YOUR GOAL:
The records that follow are to be reproduced exactly. Any pictures in them are left out.

[Stored dataset items]
◆ ◆ ◆ ◆ ◆
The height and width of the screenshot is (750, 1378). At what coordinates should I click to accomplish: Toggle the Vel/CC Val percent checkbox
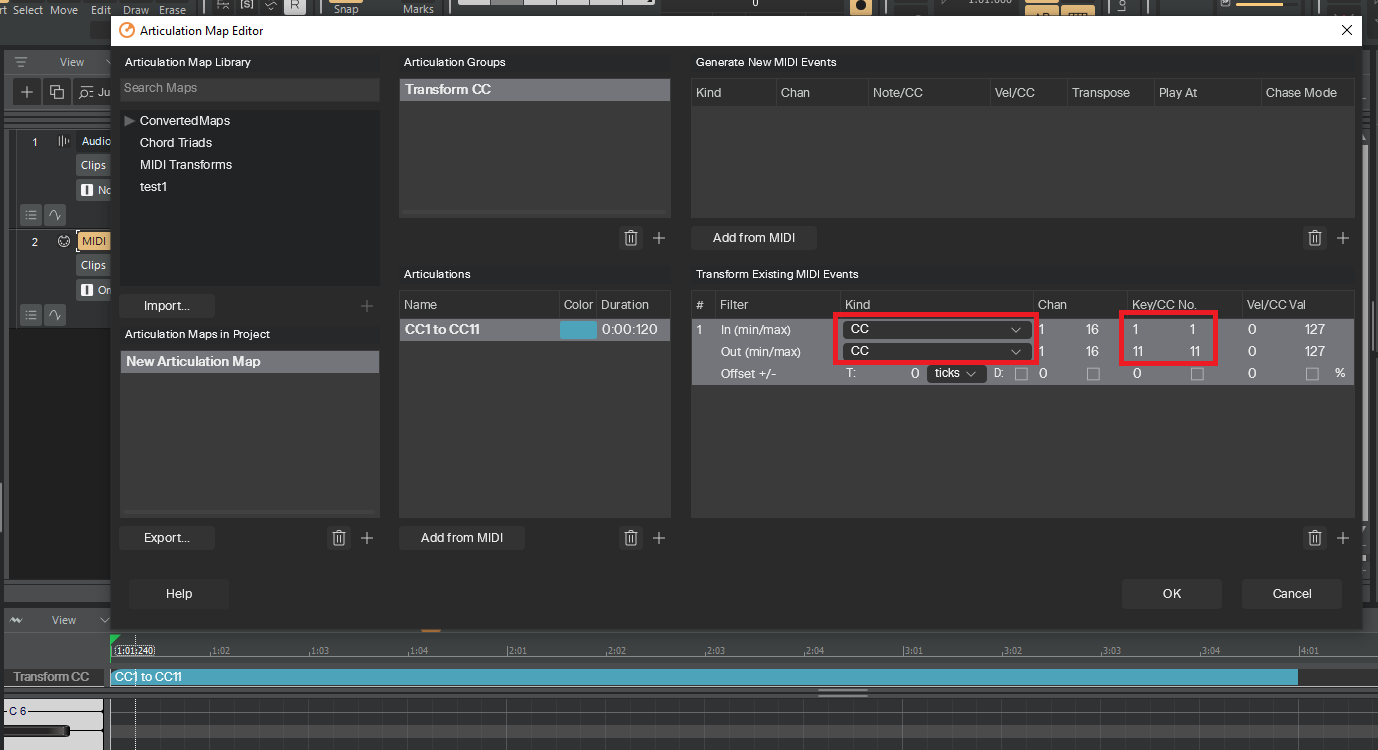(1312, 374)
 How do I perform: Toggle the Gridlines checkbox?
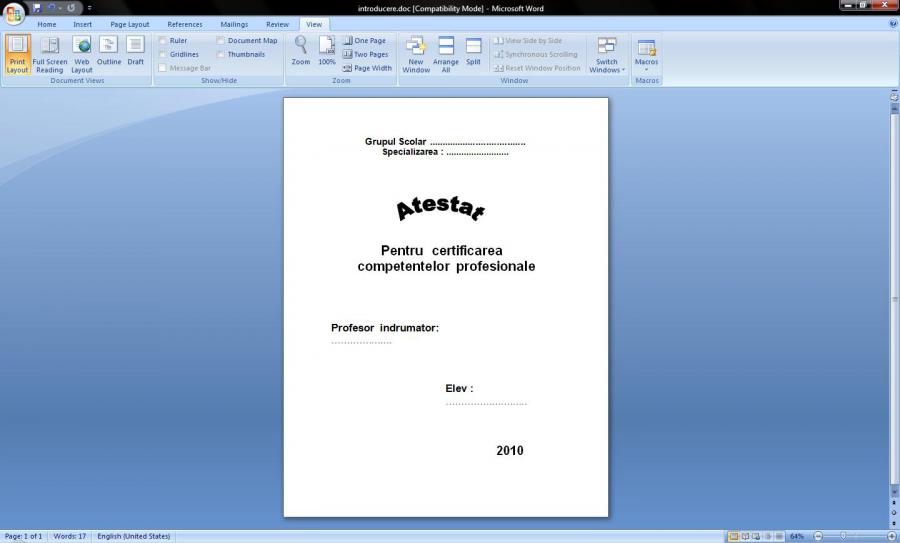tap(163, 55)
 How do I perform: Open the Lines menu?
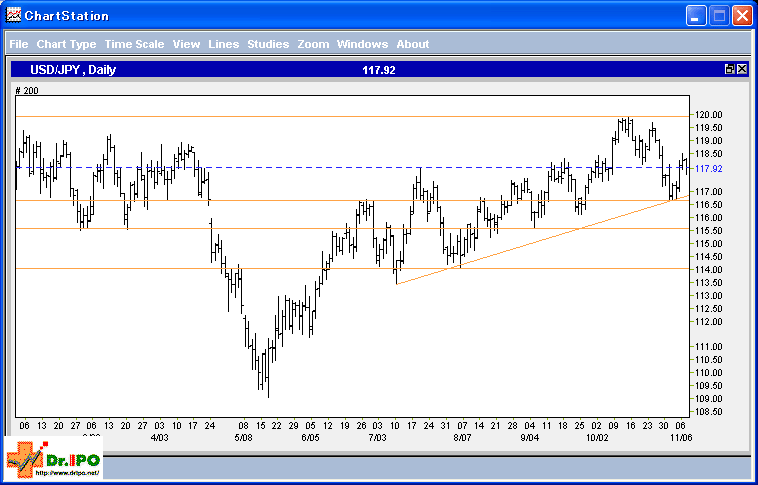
◆ ◆ ◆ ◆ ◆
ANSWER:
The height and width of the screenshot is (750, 1378). At what coordinates should I click to accomplish: Toggle the Vel/CC Val percent checkbox
(1312, 374)
 How do I perform: Toggle the Gridlines checkbox?
tap(163, 55)
 How do I perform: Open the Lines menu?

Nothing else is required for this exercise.